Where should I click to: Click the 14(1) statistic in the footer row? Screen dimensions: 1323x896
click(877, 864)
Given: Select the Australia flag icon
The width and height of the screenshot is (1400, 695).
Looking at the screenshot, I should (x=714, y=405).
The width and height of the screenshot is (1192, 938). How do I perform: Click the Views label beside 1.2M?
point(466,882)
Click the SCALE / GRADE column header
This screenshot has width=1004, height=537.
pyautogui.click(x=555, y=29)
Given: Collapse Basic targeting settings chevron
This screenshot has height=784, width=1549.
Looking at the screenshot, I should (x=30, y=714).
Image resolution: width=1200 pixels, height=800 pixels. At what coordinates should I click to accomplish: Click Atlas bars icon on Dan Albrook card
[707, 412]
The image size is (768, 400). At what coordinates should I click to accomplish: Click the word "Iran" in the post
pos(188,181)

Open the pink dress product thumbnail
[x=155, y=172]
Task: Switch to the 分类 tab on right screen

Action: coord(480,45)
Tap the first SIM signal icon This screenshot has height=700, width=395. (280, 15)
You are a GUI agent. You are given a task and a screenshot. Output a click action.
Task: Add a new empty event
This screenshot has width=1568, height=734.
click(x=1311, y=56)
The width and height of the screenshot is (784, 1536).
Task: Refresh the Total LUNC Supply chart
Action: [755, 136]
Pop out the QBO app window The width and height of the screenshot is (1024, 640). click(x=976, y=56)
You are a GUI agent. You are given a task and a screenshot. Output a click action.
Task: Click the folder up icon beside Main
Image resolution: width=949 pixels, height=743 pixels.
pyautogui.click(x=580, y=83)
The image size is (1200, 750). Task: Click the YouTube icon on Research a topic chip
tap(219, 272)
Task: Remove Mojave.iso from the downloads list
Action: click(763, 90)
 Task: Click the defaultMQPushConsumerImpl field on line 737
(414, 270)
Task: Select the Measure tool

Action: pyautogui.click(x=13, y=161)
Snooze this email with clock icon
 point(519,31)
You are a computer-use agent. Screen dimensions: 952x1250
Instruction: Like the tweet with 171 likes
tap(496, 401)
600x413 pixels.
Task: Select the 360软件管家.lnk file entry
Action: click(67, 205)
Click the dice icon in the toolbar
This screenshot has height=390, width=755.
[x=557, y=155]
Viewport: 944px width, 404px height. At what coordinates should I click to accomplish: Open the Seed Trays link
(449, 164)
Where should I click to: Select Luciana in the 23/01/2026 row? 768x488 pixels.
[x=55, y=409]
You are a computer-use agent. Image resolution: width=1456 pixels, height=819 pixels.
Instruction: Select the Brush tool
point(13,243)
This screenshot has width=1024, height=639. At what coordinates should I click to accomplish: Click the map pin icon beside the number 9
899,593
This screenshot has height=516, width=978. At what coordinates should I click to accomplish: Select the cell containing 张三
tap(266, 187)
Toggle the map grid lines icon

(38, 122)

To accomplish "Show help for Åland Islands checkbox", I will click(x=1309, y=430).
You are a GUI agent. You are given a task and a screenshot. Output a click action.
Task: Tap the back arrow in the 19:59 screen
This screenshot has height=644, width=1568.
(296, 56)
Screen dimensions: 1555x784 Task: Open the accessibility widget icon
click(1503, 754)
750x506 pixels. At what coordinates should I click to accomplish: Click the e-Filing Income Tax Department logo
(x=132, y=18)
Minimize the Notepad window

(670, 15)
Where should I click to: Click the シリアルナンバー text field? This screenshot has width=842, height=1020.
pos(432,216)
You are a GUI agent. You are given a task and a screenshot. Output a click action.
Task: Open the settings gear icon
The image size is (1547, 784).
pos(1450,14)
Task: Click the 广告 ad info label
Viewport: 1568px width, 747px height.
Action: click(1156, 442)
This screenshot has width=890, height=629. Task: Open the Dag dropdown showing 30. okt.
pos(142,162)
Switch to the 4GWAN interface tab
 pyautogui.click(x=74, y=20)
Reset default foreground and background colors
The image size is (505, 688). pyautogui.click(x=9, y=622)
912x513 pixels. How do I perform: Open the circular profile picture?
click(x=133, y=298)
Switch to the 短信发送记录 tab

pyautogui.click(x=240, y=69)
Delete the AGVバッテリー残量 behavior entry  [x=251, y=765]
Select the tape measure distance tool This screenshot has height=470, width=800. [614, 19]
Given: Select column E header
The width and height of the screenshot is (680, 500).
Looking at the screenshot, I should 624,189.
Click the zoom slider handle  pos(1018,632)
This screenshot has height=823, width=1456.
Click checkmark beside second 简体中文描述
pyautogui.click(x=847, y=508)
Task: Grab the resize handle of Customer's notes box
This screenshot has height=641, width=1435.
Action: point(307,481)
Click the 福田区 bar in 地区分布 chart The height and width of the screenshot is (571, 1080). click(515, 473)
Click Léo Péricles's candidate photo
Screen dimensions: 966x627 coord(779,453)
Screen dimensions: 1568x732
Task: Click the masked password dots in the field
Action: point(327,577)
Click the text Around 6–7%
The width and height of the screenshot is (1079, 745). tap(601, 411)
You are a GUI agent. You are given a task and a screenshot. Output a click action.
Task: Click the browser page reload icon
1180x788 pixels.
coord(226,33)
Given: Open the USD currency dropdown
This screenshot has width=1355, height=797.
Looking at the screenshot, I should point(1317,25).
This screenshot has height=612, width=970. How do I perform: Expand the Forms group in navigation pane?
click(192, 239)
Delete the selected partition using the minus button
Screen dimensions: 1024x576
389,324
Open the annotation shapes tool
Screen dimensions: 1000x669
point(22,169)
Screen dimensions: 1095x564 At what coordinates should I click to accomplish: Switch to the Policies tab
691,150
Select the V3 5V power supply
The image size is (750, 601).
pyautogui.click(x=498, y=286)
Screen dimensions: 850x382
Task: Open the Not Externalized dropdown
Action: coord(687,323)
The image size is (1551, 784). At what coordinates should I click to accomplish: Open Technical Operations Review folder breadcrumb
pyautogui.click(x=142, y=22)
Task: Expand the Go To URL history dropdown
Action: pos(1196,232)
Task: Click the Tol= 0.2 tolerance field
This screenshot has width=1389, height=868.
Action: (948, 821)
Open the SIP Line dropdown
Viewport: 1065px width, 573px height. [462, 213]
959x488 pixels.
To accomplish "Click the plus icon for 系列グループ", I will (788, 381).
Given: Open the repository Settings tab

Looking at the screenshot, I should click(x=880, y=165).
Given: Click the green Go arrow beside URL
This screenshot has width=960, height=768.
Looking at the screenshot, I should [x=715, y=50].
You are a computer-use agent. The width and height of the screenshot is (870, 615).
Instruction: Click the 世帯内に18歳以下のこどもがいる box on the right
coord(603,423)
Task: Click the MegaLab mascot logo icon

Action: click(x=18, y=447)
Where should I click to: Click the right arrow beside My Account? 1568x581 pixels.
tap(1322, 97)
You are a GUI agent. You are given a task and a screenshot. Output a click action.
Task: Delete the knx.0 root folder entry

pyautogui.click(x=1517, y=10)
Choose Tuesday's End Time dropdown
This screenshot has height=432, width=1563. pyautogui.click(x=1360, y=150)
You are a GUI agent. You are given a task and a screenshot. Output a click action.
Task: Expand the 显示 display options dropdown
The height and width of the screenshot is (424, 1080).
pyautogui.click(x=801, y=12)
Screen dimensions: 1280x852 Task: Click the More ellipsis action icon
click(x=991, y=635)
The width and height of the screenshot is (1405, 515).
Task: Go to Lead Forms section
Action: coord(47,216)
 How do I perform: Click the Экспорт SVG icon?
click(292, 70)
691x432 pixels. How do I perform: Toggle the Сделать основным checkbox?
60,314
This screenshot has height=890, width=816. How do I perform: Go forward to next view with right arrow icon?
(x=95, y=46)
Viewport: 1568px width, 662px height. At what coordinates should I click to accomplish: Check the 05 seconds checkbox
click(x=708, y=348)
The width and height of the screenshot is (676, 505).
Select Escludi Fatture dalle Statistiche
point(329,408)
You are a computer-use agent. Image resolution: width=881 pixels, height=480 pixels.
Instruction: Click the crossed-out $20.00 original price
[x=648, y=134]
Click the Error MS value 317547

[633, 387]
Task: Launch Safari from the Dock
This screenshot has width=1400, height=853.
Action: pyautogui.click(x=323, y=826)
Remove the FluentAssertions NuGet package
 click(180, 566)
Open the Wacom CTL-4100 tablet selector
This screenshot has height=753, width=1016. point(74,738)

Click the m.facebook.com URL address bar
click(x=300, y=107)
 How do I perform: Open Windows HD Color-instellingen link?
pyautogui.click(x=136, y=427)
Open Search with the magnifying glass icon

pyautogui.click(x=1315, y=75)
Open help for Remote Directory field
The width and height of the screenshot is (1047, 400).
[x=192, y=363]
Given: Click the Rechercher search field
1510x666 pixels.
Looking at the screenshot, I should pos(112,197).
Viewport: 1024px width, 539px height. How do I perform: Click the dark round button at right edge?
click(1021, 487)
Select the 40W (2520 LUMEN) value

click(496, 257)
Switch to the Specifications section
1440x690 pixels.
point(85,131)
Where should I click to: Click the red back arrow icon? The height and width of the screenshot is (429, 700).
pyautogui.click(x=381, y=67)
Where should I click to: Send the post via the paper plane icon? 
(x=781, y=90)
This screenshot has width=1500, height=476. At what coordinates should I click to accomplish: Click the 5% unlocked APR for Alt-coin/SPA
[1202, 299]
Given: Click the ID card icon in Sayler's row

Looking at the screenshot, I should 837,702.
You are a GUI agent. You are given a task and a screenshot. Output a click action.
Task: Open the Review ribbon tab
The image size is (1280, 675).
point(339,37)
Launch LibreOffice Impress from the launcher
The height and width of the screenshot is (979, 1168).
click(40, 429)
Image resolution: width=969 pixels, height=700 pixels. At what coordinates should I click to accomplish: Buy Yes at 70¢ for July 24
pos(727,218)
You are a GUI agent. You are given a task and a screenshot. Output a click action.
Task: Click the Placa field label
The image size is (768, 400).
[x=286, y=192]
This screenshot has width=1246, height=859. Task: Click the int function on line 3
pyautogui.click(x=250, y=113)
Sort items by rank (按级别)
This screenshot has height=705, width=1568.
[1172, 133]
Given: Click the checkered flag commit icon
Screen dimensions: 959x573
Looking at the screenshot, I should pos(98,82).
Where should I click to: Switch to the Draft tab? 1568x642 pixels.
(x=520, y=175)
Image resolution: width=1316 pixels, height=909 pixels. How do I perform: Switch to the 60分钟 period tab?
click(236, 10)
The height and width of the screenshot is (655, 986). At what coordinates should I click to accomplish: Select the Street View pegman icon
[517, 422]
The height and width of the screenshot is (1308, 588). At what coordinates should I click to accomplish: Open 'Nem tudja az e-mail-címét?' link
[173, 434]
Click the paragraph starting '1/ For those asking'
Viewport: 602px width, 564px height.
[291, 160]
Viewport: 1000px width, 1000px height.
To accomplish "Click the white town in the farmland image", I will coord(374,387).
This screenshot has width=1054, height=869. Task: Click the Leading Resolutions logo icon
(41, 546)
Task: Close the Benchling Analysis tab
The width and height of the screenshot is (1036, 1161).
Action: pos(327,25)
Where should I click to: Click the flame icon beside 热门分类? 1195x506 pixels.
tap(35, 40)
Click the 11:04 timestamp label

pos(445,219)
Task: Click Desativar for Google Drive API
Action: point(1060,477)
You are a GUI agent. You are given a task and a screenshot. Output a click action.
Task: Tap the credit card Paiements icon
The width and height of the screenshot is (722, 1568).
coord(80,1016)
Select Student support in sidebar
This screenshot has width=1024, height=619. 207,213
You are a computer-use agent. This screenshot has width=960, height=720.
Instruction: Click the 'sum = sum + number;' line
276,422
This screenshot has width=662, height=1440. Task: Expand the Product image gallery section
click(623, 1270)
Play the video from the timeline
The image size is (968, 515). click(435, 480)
# # # # #
- _Problem requirements_: Reproduce all lines from the records above that include the word "Launch".

- _Answer space_:
Task: Launch Safari from the Dock
Launch LibreOffice Impress from the launcher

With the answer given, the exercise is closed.